PARIS—Angry French taxi drivers have torched tires and snarled highways in recent months while top government officials denounced Uber’s business practices. Police raided the company’s offices in March, seizing computer files, and then took two executives into custody in June.
Now, Thibaud Simphal and Pierre-Dimitri Gore-Coty, the executives, face up to five years in prison and fines of 300,000 euros ($335,000) per charge over allegations of fraudulent commercial activity, operating an illegal taxi service, and maintaining illegal databases containing personal information of both drivers and passengers.
The company is contesting the charges in a trial that began Wednesday, a week after France’s highest constitutional authority upheld a law banning the low-cost UberPop service.
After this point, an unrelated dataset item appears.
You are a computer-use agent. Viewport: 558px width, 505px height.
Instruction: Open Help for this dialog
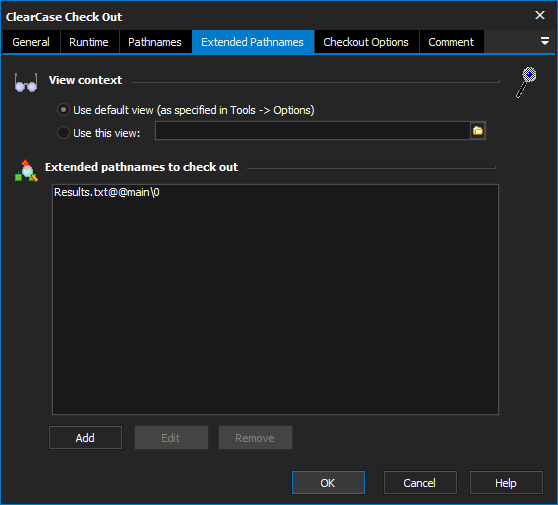(x=506, y=483)
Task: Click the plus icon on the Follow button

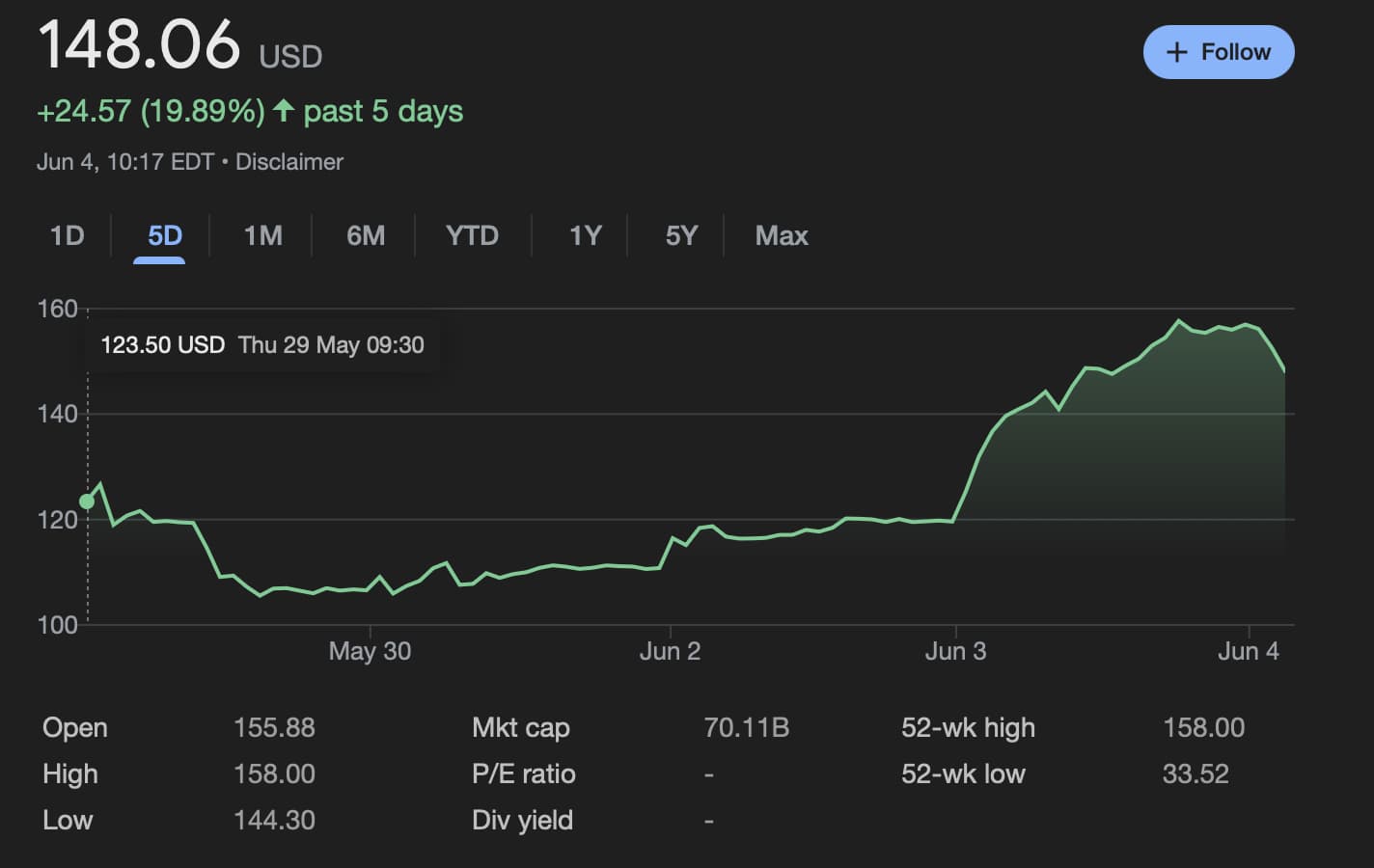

Uber discontinued UberPop and operates other, more expensive services in France, which the company said it considers among its most important markets. And France, like many other countries, is grappling with how to balance ride-hailing services eagerly adopted by consumers against the fears of drivers.
France’s top constitutional authority last week upheld a law written with Uber in mind. Authored by center-left lawmaker Thomas Thevenoud, the legislation takes aim at geolocalization for car services, as well as any casual drivers who want to charge to give someone a ride—the essence of the UberPop service, which allowed nearly anyone with a driver’s license to connect with potential customers.
“We have found, dare I say, a compromise between competition—because competition is necessary—and respect for the rules of the game,” Thevenoud told The Associated Press in his offices, where the wall prominently displays a car-top taxi light.